Sony isn’t the only gaming company trying to prevent its users from filing class action lawsuits. Valve has decided to join those ranks with its own updated Steam Subscriber Agreement. The updated agreement covers several changes, but the most important is the new requirement for users to bring individual claims only against Valve. No more class action claims.
Valve explains that it’s been watching the debates going on amongst communities regarding other companies’ decisions to build requirements against class action suits into their agreements (such as Sony). The company believes that such requirements will ultimately benefit the user and Valve. Here’s part of Valve’s explanation:
“On Steam, whenever a customer is unhappy with any transaction, our first goal is to resolve things as quickly as possible through the normal customer support process. However in those instances in which we can’t resolve a dispute, we’ve outlined a new required process whereby we agree to use arbitration or small claims court to resolve the dispute. In the arbitration process, Valve will reimburse your costs of the arbitration for claims under a certain amount. Reimbursement by Valve is provided regardless of the arbitrator’s decision, provided that the arbitrator does not determine the claim to be frivolous or the costs unreasonable.”

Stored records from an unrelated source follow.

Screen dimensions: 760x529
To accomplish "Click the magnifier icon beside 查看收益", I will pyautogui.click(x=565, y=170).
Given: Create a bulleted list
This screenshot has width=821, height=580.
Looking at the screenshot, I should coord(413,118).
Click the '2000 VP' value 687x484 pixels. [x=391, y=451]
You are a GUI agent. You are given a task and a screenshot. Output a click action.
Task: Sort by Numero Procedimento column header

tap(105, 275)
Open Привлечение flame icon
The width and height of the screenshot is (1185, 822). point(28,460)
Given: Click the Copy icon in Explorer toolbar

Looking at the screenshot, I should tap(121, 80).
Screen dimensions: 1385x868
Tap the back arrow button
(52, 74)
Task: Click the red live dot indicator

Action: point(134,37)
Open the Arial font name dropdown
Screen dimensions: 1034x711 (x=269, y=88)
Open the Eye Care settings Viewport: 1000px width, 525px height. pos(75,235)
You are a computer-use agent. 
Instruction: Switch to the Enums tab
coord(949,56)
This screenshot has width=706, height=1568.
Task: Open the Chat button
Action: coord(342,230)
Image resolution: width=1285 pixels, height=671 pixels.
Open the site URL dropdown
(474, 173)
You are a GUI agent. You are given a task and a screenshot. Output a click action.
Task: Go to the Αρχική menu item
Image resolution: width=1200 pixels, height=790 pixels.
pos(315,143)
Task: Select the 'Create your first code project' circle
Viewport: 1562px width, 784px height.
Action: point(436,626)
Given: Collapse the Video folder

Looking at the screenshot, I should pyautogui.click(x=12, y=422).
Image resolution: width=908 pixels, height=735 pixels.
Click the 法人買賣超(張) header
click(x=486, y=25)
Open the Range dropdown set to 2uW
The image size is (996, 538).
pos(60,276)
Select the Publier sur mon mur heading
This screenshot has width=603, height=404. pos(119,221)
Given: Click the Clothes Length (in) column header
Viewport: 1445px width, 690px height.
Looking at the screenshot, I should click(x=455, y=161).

Well, at least Valve will reimburse its customers. However, individual claims suits are such a hassle and as a result people probably won’t file them as often. This is probably part of Valve’s plan. Valve goes on,
“It’s clear to us that in some situations, class actions have real benefits to customers. In far too many cases however, class actions don’t provide any real benefit to users and instead impose unnecessary expense and delay, and are often designed to benefit the class action lawyers who craft and litigate these claims. Class actions like these do not benefit us or our communities.”
So that’s Valve’s defense: class action suits are costly and rarely result in benefits to those participating in them (except the lawyers of course). Yet sometimes, like the recent decision regarding EA’s exclusivity contracts for the NCAA and Madden football franchises, class action suits are beneficial. What do you think?